On today’s episode of “What If?” — what if the Apollo 13 astronauts had a 3D printer? Well, for one thing, they may have been able to avoid all the futzing with duct tape and procedure list covers to jury rig the lithium hydroxide filters, at least if they’d known about these 3D printed enzymatic CO2 filters. And time travel…they probably would have needed that too.

It’s a stretch to say that environmental CO2 Scrubbing is one of the uses for what [Jialong Shen] The et all The Textile Engineering Department of North Carolina State University has developed this. The star of the show isn’t so much the 3D printing — although squirting out a bio-compatible aerogel and cross-linking it with UV light on the fly is pretty cool. CO2-scrubbing textile is carbonic anhydrase, or CA, a ubiquitous enzyme that’s central to maintaining acid-base homeostasis. CA, a small enzyme with a zinc-ion active site, efficiently catalyzes adding water to carbon dioxide in order to create bicarbonate and hydrogen ions. One CA molecule is capable of catalyzing the conversion up to one million CO2 CO is a gas that emits molecules per second. It’s therefore a great CO2 filter.

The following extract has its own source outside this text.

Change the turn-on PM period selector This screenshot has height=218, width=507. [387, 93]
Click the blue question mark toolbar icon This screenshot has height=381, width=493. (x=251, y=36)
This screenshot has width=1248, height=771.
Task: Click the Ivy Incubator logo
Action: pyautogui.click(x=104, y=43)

In the current work, an aerogel of poly(ethylene glycol) diacrylate/poly(ethylene oxide) (PEG-DA/EO) was used to entrap CA molecules, holding them in place in a polymer matrix to protect them from denaturation while still allowing access to gaseous CO2. Extruding the unlinked polymers through a nozzle using a syringe, they were then mixed with photoinitiators. The resulting thread was blasted with 280–450 nm UV light, curing the thread instantly. The thread can be wound as monofilament to later weave or directly printed into a grid.

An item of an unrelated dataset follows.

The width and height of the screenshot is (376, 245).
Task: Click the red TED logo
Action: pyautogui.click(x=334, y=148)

This filament was quite impressive at CO2 The capture system was able to remove 24% gas when a mixture of chemicals passed it. What’s more, the entrapped enzyme appears to be quite stable, surviving washes with various solvents and physical disruptions like twisting and bending. It’s an exciting development in catalytic textiles, and besides its obvious environmental uses, something like this could make cheap, industrial-scale bioreactors easier to build and run.

Image Credits [Sen Zhang] You can also find out more about the following: [Jialong Shen]NC State [Rachel Boyd], Spectrum News 1

[via Phys.org]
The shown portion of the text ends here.